The S&P CoreLogic Case-Shiller 20-city home price index rose 2.1 percent in June from a year earlier, down from a 2.4 percent gain in May.
Prices fell 1.3 percent in Seattle and inched up 0.7 percent in San Francisco and 1.1 percent in New York. But prices rose 5.8 percent in Phoenix and 5.5 percent in Las Vegas. Prices in the Boston area, however, climbed 3.9 percent year over year and 1.1 percent in June.
Philip Murphy of S&P Dow Jones Indices said that prices have ‘‘clearly cooled off from 2018’’ but continue to grow. ‘‘Therefore, it is likely that current rates of change will be generally sustained barring an economic downturn,’’ he said.

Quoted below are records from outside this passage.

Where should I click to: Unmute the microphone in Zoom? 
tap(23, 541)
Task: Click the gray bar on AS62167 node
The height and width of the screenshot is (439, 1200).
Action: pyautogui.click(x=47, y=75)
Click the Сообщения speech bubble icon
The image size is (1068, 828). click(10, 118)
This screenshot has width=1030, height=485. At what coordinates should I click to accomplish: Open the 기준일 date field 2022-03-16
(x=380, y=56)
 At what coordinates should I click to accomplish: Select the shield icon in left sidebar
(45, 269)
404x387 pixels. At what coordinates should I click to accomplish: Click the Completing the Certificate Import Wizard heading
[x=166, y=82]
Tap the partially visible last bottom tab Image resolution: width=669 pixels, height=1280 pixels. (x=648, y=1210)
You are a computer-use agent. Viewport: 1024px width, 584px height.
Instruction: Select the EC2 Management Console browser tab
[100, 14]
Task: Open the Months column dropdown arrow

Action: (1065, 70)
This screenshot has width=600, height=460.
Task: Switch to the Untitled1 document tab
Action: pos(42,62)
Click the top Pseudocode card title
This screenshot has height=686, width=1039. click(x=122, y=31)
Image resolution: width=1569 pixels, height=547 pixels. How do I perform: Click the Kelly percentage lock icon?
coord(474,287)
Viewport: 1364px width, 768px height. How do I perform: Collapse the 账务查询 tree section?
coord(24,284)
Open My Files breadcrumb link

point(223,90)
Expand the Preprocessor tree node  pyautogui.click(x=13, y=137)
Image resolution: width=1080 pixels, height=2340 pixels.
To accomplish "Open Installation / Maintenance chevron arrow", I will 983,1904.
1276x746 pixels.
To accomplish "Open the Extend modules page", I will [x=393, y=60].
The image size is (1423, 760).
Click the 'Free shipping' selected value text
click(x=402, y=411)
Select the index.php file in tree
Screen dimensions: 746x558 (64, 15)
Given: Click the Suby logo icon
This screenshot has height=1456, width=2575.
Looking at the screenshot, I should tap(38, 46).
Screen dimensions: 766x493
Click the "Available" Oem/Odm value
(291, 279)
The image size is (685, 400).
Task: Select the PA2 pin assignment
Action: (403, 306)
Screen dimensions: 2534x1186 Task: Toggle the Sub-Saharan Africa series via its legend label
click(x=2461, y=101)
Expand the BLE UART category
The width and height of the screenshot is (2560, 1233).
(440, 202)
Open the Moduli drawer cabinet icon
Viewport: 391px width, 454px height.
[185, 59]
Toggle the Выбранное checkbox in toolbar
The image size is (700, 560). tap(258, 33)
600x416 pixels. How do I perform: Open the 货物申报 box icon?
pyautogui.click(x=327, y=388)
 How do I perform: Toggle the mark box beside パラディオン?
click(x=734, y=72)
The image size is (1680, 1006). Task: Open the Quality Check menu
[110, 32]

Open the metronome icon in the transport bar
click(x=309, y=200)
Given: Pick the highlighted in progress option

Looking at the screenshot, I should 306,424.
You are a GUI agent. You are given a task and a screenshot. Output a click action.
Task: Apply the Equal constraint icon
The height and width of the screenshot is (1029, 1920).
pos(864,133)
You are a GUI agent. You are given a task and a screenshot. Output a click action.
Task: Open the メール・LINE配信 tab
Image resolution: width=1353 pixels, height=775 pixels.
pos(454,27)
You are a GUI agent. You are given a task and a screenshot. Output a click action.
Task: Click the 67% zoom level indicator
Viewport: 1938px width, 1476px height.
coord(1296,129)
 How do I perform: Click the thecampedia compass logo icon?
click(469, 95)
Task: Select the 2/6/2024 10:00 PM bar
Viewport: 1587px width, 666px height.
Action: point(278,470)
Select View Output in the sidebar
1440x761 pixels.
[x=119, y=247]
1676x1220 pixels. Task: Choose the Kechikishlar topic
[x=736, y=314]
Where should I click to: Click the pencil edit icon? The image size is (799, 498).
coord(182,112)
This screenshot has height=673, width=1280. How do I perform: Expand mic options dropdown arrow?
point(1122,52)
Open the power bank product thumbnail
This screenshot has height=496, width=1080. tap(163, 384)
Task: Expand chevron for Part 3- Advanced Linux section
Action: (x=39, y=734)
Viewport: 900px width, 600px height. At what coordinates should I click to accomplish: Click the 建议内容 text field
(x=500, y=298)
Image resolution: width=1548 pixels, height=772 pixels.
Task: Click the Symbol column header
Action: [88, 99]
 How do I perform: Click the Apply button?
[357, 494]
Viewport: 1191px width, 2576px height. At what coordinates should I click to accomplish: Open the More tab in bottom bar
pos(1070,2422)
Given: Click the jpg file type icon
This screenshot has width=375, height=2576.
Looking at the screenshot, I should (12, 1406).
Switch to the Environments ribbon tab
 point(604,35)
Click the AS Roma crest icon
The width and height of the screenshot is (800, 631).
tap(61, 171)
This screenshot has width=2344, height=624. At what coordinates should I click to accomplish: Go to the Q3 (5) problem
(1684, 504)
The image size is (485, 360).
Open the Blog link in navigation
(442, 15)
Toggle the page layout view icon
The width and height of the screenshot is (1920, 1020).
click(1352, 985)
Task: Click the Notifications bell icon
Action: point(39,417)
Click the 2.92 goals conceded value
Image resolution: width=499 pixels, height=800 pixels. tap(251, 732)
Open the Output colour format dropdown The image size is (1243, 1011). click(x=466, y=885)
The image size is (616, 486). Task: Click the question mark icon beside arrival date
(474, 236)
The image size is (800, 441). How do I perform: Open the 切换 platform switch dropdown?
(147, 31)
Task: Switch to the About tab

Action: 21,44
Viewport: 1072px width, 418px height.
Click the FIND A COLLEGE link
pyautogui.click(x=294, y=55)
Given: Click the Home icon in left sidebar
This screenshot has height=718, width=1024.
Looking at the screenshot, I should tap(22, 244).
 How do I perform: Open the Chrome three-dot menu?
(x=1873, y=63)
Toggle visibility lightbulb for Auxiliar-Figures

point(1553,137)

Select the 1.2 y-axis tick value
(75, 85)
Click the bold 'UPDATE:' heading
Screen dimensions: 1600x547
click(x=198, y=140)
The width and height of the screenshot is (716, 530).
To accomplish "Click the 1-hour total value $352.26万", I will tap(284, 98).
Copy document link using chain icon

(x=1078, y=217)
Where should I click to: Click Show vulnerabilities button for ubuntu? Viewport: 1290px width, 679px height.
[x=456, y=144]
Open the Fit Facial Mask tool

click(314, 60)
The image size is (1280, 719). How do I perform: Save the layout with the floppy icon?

Rising wages and falling mortgage rates have kept demand for housing strong, but buyers aren’t willing to pay escalated prices and ‘‘are making sellers wait and even drop list prices,’’ said Matthew Speakman, economist at the real estate firm Zillow.
The 20-city index has risen 62.3 percent since hitting bottom March 2012 in the aftermath of the financial crisis and Great Recession. It is up 5.4 percent from its pre-crisis peak in July 2006.